Die Allendorferin Andrea Demes hat ein Jahr lang täglich einen Baum gemalt. Eine Gießener Ausstellung zeigt nun Teile dieses Langzeitprojektes - und einiges andere mehr.
GIESSEN. Eine interessante Frage stellt die neue Ausstellung im FrauenKulturZentrum (FKZ): "Weißt du, dass Bäume reden?". Die Malerin Andrea Demes hat 2020 ein Jahr lang jeden Tag einen Baum gemalt. Das Ergebnis zeigt sie nun, doch sie hat noch einiges mehr zu bieten. Die studierte Juristin, 1964 in Olsberg im Sauerland geboren ("Ich bin naturnah aufgewachsen"), lebt in Allendorf-Winnen.
"Ich habe schon immer gemalt und gezeichnet, aber als die Kinder in den Kindergarten kamen, habe ich richtig intensiv angefangen, Kurse zu belegen und mich auszubilden", erzählt sie. Thematisch war sie zunächst nicht festgelegt. Dann ging ihr Stil vor etwa zehn Jahren allmählich in Richtung Abstraktion, die sich auch in der Ausstellung im FKZ wiederfindet. Doch wie kam es zu dem Langzeitprojekt mit den Bäumen, Gegenständlichem also? "Das hatte mit dem Coronajahr zu tun", erzählt die Künstlerin. Da sie keine Kurse besuchen und sich auch "mit niemandem so richtig treffen und austauschen konnte, habe ich gedacht, ich male jeden Tag einen Baum". Und zwar "so, wie es gerade kam". Wenn etwa mit dem Hund spazieren war oder sich irgendwann am Tag die Möglichkeit ergab, "habe ich mich einfach hingesetzt". Mal waren die Ergebnisse schneller, mal ausführlicher gezeichnet.

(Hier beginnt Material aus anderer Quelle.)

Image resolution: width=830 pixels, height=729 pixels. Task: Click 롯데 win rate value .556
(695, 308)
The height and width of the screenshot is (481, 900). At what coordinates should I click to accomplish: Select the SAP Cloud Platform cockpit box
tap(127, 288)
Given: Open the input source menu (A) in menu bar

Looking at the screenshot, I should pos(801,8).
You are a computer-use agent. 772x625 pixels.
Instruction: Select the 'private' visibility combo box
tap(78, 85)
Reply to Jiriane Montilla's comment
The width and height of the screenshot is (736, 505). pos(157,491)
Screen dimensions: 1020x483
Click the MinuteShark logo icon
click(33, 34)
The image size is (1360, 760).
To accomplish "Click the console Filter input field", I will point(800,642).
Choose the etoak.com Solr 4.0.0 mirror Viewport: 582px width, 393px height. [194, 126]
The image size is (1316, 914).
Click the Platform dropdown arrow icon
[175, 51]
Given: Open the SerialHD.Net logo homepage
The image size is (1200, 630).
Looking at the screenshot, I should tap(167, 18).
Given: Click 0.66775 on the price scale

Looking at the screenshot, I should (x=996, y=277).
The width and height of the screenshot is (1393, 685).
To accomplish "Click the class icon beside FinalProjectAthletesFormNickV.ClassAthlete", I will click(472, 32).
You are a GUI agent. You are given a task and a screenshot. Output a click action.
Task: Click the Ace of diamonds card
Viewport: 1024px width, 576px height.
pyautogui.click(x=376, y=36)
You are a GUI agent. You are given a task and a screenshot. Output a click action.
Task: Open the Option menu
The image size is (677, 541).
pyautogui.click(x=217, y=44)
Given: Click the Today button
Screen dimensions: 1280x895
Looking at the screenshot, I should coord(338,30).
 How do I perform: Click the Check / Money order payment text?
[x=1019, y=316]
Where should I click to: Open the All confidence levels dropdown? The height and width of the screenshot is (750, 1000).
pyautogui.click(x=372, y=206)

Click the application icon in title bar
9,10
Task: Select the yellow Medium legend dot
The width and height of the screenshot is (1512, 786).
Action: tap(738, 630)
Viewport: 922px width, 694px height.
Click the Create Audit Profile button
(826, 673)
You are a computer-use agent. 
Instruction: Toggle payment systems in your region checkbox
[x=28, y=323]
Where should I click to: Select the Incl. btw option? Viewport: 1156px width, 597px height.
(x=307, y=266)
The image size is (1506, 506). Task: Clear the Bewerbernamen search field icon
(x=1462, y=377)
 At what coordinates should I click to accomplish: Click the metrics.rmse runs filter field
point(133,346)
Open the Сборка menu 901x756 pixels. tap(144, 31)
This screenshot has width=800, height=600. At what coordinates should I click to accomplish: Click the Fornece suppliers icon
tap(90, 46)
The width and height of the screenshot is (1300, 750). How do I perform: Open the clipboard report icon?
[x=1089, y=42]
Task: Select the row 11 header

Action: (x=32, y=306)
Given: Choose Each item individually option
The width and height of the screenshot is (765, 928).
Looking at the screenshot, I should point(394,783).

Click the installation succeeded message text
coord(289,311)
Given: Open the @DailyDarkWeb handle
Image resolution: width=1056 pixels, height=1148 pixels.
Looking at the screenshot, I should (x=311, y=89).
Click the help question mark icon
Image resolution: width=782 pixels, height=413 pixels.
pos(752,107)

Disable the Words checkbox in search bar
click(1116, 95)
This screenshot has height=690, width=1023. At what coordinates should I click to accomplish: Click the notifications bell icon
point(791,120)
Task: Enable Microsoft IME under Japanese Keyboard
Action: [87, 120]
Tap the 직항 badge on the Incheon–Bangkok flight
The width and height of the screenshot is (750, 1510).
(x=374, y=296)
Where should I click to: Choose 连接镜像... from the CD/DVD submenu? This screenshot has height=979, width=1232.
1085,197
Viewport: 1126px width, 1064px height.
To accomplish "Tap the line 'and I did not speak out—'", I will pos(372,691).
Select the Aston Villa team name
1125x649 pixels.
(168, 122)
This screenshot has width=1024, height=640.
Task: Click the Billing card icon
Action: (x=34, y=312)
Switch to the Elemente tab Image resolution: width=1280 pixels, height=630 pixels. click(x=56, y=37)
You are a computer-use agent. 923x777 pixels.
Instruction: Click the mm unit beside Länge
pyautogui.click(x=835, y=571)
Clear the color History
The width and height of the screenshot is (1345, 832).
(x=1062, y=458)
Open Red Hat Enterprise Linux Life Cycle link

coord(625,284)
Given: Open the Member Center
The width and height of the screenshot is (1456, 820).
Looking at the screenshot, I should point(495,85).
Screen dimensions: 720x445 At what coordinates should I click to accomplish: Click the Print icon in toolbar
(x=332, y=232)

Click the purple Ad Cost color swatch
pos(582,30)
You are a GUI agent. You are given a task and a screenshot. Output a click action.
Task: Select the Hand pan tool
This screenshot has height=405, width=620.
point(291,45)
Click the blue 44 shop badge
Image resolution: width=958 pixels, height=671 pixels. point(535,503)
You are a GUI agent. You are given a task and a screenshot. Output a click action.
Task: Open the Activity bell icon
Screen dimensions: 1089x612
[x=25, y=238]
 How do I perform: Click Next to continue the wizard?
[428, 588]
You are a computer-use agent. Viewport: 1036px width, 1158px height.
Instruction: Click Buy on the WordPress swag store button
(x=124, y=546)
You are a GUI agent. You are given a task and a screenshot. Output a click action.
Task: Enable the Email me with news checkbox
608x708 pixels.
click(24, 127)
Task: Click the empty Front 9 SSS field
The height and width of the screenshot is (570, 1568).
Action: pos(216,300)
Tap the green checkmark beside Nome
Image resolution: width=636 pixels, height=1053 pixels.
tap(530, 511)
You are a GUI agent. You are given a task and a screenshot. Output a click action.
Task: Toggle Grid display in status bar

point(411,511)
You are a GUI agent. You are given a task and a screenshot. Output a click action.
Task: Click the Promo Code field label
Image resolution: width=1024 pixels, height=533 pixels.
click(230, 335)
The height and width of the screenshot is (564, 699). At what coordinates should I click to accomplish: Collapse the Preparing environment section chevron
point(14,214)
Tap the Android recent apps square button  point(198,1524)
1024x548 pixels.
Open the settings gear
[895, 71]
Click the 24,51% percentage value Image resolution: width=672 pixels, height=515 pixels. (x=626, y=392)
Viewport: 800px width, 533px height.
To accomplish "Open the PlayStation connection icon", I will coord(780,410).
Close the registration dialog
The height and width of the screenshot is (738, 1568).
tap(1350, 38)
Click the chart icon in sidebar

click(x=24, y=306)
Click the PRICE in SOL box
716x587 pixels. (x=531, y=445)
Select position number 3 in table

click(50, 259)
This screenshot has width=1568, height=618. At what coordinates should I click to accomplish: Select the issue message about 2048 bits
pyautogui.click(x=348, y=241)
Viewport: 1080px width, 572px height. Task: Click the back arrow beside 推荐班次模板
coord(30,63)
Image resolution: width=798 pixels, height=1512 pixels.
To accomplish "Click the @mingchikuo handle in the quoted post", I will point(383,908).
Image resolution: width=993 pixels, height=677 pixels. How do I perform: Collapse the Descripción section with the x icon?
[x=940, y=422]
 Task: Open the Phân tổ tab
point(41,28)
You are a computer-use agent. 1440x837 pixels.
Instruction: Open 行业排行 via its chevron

Und was hat sie im Besonderen an ihrem Projekt interessiert? Da es den Wäldern aufgrund der Trockenheit der vergangenen Jahre nicht gut geht, "wollte ich ihnen einfach nah sein". Demes ging es um die intensive Auseinandersetzung mit ihrem Thema. Das lässt sich auch im FKZ entdecken. Dort sind 32 Baumbilder in zwei Gruppen zu sehen, jeweils etwa im A5-Format. Insgesamt gibt es 366 Arbeiten. "Es war ja ein Schaltjahr", schmunzelt Demes.
Sämtliche Techniken
Die Allendorferin verwendet sämtliche Techniken: Collage, Malerei, Fotoübermalung und ganz allgemein Mischtechnik. Das Kunstprojekt war für sie dauerhaft prägend, denn nachdem das Jahr geendet ist, "habe ich immer noch nach Bäumen geschaut. Es hat eine ganze Zeit gedauert, bis sie nicht mehr diesen fokussierten Blick hatte, erzählt sie.
In diesem Jahr probiert sie etwas anderes aus: Es geht um Insekten, "weil die ja auch nicht oft gewürdigt werden". Diese hauptsächlich gezeichneten kleinen Bilder wurden auf Teebeutel in eine Art Insektenbox platziert, aber Demes hat diese Reihe nicht wie das Baumprojekt seriell fortgesetzt. Sie wollte sich nicht wiederholen. Wichtiger war es ihr, sich mit dem Thema Artensterben zu befassen.
Es ist bemerkenswert, wie viel stilistische und inhaltliche Abwechslung Andrea Demes in ihre Bilder gebracht hat, sie wirken sehr lebendig und dazu frohgemut. Des Weiteren zeigt sie eine Reihe mittelformatiger Abstraktionen, ebenfalls Mischtechniken, darunter dunklere, strukturbetonte Arbeiten, etwa mit Farbfeldern. Da sitzt dann schon mal ein Vogel unauffällig im Bild, halb transparent, nur ein Detail. Einige größere Insektenbilder hat sie zu einem Leporello zusammengefügt, in dem es von Bienen und anderen Flügeltieren wimmelt. Andrea Demes hat stets die Natur im Blick, aber vor allem hat sie eine Fülle von Ideen.
Die Ausstellung läuft bis zum 23. Oktober im FrauenKulturZentrum Gießen (Walltorstraße 1). Öffnungszeiten sind dienstags von 17 bis 19 Uhr und donnerstags von 10 bis 12 Uhr. Weitere Infos im Internet: www.frauenkulturzentrum-giessen.de.